Task material
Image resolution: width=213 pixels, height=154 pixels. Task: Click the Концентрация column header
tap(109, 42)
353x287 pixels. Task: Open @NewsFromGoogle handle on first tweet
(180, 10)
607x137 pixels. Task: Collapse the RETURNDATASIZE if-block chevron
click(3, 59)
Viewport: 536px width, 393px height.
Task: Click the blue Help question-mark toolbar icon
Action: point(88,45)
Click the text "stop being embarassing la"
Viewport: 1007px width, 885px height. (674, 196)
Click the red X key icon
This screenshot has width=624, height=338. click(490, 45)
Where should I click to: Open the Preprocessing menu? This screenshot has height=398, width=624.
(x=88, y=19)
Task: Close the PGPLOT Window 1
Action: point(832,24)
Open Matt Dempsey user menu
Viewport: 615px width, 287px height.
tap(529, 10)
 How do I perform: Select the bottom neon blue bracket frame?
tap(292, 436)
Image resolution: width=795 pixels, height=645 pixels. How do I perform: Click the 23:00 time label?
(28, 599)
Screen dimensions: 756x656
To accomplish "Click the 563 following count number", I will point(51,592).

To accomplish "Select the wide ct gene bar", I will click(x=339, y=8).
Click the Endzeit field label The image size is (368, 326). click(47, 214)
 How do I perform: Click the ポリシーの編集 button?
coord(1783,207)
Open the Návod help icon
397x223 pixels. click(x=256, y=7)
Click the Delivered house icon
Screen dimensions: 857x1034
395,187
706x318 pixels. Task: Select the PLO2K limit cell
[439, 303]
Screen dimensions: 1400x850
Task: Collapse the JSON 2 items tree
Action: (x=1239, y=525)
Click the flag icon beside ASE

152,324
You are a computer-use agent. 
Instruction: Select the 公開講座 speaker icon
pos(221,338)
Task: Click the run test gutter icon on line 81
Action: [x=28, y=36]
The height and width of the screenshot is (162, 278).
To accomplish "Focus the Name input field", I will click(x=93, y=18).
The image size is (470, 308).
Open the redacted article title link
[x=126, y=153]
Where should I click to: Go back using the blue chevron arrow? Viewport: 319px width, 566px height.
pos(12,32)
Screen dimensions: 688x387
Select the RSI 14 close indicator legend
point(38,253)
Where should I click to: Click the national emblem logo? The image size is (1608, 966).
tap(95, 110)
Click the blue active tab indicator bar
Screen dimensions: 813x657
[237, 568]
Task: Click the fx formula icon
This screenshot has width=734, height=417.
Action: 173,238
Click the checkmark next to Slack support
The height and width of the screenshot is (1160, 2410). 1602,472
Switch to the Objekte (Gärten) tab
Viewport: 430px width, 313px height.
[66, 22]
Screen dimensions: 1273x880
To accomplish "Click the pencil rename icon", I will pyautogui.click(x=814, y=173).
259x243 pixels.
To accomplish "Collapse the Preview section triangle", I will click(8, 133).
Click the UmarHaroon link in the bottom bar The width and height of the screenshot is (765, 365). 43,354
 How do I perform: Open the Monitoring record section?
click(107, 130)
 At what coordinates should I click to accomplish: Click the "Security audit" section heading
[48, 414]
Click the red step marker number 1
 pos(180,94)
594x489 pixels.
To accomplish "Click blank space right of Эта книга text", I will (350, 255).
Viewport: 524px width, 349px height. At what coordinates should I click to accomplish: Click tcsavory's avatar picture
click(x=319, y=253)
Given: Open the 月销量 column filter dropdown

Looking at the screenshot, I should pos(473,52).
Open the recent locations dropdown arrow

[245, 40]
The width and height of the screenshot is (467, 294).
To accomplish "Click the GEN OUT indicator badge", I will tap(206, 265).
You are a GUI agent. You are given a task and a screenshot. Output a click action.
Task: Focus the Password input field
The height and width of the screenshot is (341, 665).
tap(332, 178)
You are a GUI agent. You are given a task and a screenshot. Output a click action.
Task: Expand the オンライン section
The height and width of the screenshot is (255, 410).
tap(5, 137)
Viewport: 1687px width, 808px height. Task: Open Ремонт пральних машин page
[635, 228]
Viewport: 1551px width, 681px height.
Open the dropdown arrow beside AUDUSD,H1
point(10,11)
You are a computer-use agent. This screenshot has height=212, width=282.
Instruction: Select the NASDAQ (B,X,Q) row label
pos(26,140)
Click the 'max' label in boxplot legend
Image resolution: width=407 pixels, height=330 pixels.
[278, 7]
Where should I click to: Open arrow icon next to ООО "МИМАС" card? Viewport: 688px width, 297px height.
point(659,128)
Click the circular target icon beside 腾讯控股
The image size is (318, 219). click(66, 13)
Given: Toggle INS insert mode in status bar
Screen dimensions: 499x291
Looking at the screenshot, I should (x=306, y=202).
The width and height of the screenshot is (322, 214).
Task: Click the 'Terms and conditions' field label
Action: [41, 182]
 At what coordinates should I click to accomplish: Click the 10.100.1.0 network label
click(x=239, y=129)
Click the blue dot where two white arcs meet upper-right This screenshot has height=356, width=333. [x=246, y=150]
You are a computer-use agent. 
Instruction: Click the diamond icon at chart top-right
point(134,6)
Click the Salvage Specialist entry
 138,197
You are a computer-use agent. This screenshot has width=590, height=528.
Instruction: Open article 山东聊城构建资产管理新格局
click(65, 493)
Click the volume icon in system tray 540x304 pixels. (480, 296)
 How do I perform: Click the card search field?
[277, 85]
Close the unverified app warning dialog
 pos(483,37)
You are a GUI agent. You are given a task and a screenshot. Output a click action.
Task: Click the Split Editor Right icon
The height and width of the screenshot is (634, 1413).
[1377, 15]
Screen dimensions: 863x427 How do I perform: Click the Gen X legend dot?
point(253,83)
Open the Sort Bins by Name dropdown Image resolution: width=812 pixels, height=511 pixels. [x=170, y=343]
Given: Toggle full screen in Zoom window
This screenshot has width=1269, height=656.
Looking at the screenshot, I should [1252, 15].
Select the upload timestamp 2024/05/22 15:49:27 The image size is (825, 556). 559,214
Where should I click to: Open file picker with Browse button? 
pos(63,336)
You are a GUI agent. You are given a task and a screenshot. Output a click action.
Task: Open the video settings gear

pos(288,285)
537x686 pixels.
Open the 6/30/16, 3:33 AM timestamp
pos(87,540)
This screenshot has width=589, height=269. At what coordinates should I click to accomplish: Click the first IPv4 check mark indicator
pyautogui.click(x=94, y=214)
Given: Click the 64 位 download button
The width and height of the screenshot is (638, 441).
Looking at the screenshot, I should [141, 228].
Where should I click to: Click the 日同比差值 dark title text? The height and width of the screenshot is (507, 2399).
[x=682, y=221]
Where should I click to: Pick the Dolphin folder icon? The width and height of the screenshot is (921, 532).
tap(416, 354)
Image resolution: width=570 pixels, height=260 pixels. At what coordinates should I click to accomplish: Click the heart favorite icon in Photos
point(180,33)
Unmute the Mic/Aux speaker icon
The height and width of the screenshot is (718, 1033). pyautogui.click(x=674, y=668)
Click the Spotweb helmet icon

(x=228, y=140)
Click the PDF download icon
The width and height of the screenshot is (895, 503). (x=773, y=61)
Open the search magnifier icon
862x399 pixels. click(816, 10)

Task details
Output all entries exactly as given above.

Task solution
Image resolution: width=213 pixels, height=154 pixels. Task: Click the Концентрация column header
tap(109, 42)
353x287 pixels. Task: Open @NewsFromGoogle handle on first tweet
(180, 10)
607x137 pixels. Task: Collapse the RETURNDATASIZE if-block chevron
click(3, 59)
Viewport: 536px width, 393px height.
Task: Click the blue Help question-mark toolbar icon
Action: point(88,45)
Click the text "stop being embarassing la"
Viewport: 1007px width, 885px height. (674, 196)
Click the red X key icon
This screenshot has width=624, height=338. click(490, 45)
Where should I click to: Open the Preprocessing menu? This screenshot has height=398, width=624.
(x=88, y=19)
Task: Close the PGPLOT Window 1
Action: point(832,24)
Open Matt Dempsey user menu
Viewport: 615px width, 287px height.
tap(529, 10)
 How do I perform: Select the bottom neon blue bracket frame?
tap(292, 436)
Image resolution: width=795 pixels, height=645 pixels. How do I perform: Click the 23:00 time label?
(28, 599)
Screen dimensions: 756x656
To accomplish "Click the 563 following count number", I will point(51,592).

To accomplish "Select the wide ct gene bar", I will click(x=339, y=8).
Click the Endzeit field label The image size is (368, 326). click(47, 214)
 How do I perform: Click the ポリシーの編集 button?
coord(1783,207)
Open the Návod help icon
397x223 pixels. click(x=256, y=7)
Click the Delivered house icon
Screen dimensions: 857x1034
395,187
706x318 pixels. Task: Select the PLO2K limit cell
[439, 303]
Screen dimensions: 1400x850
Task: Collapse the JSON 2 items tree
Action: (x=1239, y=525)
Click the flag icon beside ASE

152,324
You are a computer-use agent. 
Instruction: Select the 公開講座 speaker icon
pos(221,338)
Task: Click the run test gutter icon on line 81
Action: [x=28, y=36]
The height and width of the screenshot is (162, 278).
To accomplish "Focus the Name input field", I will click(x=93, y=18).
The image size is (470, 308).
Open the redacted article title link
[x=126, y=153]
Where should I click to: Go back using the blue chevron arrow? Viewport: 319px width, 566px height.
pos(12,32)
Screen dimensions: 688x387
Select the RSI 14 close indicator legend
point(38,253)
Where should I click to: Click the national emblem logo? The image size is (1608, 966).
tap(95, 110)
Click the blue active tab indicator bar
Screen dimensions: 813x657
[237, 568]
Task: Click the fx formula icon
This screenshot has width=734, height=417.
Action: 173,238
Click the checkmark next to Slack support
The height and width of the screenshot is (1160, 2410). 1602,472
Switch to the Objekte (Gärten) tab
Viewport: 430px width, 313px height.
[66, 22]
Screen dimensions: 1273x880
To accomplish "Click the pencil rename icon", I will pyautogui.click(x=814, y=173).
259x243 pixels.
To accomplish "Collapse the Preview section triangle", I will click(8, 133).
Click the UmarHaroon link in the bottom bar The width and height of the screenshot is (765, 365). 43,354
 How do I perform: Open the Monitoring record section?
click(107, 130)
 At what coordinates should I click to accomplish: Click the "Security audit" section heading
[48, 414]
Click the red step marker number 1
 pos(180,94)
594x489 pixels.
To accomplish "Click blank space right of Эта книга text", I will (350, 255).
Viewport: 524px width, 349px height. At what coordinates should I click to accomplish: Click tcsavory's avatar picture
click(x=319, y=253)
Given: Open the 月销量 column filter dropdown

Looking at the screenshot, I should pos(473,52).
Open the recent locations dropdown arrow

[245, 40]
The width and height of the screenshot is (467, 294).
To accomplish "Click the GEN OUT indicator badge", I will tap(206, 265).
You are a GUI agent. You are given a task and a screenshot. Output a click action.
Task: Focus the Password input field
The height and width of the screenshot is (341, 665).
tap(332, 178)
You are a GUI agent. You are given a task and a screenshot. Output a click action.
Task: Expand the オンライン section
The height and width of the screenshot is (255, 410).
tap(5, 137)
Viewport: 1687px width, 808px height. Task: Open Ремонт пральних машин page
[635, 228]
Viewport: 1551px width, 681px height.
Open the dropdown arrow beside AUDUSD,H1
point(10,11)
You are a computer-use agent. This screenshot has height=212, width=282.
Instruction: Select the NASDAQ (B,X,Q) row label
pos(26,140)
Click the 'max' label in boxplot legend
Image resolution: width=407 pixels, height=330 pixels.
[278, 7]
Where should I click to: Open arrow icon next to ООО "МИМАС" card? Viewport: 688px width, 297px height.
point(659,128)
Click the circular target icon beside 腾讯控股
The image size is (318, 219). click(66, 13)
Given: Toggle INS insert mode in status bar
Screen dimensions: 499x291
Looking at the screenshot, I should (x=306, y=202).
The width and height of the screenshot is (322, 214).
Task: Click the 'Terms and conditions' field label
Action: [41, 182]
 At what coordinates should I click to accomplish: Click the 10.100.1.0 network label
click(x=239, y=129)
Click the blue dot where two white arcs meet upper-right This screenshot has height=356, width=333. [x=246, y=150]
You are a computer-use agent. 
Instruction: Click the diamond icon at chart top-right
point(134,6)
Click the Salvage Specialist entry
 138,197
You are a computer-use agent. This screenshot has width=590, height=528.
Instruction: Open article 山东聊城构建资产管理新格局
click(65, 493)
Click the volume icon in system tray 540x304 pixels. (480, 296)
 How do I perform: Click the card search field?
[277, 85]
Close the unverified app warning dialog
 pos(483,37)
You are a GUI agent. You are given a task and a screenshot. Output a click action.
Task: Click the Split Editor Right icon
The height and width of the screenshot is (634, 1413).
[1377, 15]
Screen dimensions: 863x427 How do I perform: Click the Gen X legend dot?
point(253,83)
Open the Sort Bins by Name dropdown Image resolution: width=812 pixels, height=511 pixels. [x=170, y=343]
Given: Toggle full screen in Zoom window
This screenshot has width=1269, height=656.
Looking at the screenshot, I should [1252, 15].
Select the upload timestamp 2024/05/22 15:49:27 The image size is (825, 556). 559,214
Where should I click to: Open file picker with Browse button? 
pos(63,336)
You are a GUI agent. You are given a task and a screenshot. Output a click action.
Task: Open the video settings gear

pos(288,285)
537x686 pixels.
Open the 6/30/16, 3:33 AM timestamp
pos(87,540)
This screenshot has width=589, height=269. At what coordinates should I click to accomplish: Click the first IPv4 check mark indicator
pyautogui.click(x=94, y=214)
Given: Click the 64 位 download button
The width and height of the screenshot is (638, 441).
Looking at the screenshot, I should [141, 228].
Where should I click to: Click the 日同比差值 dark title text? The height and width of the screenshot is (507, 2399).
[x=682, y=221]
Where should I click to: Pick the Dolphin folder icon? The width and height of the screenshot is (921, 532).
tap(416, 354)
Image resolution: width=570 pixels, height=260 pixels. At what coordinates should I click to accomplish: Click the heart favorite icon in Photos
point(180,33)
Unmute the Mic/Aux speaker icon
The height and width of the screenshot is (718, 1033). pyautogui.click(x=674, y=668)
Click the Spotweb helmet icon

(x=228, y=140)
Click the PDF download icon
The width and height of the screenshot is (895, 503). (x=773, y=61)
Open the search magnifier icon
862x399 pixels. click(816, 10)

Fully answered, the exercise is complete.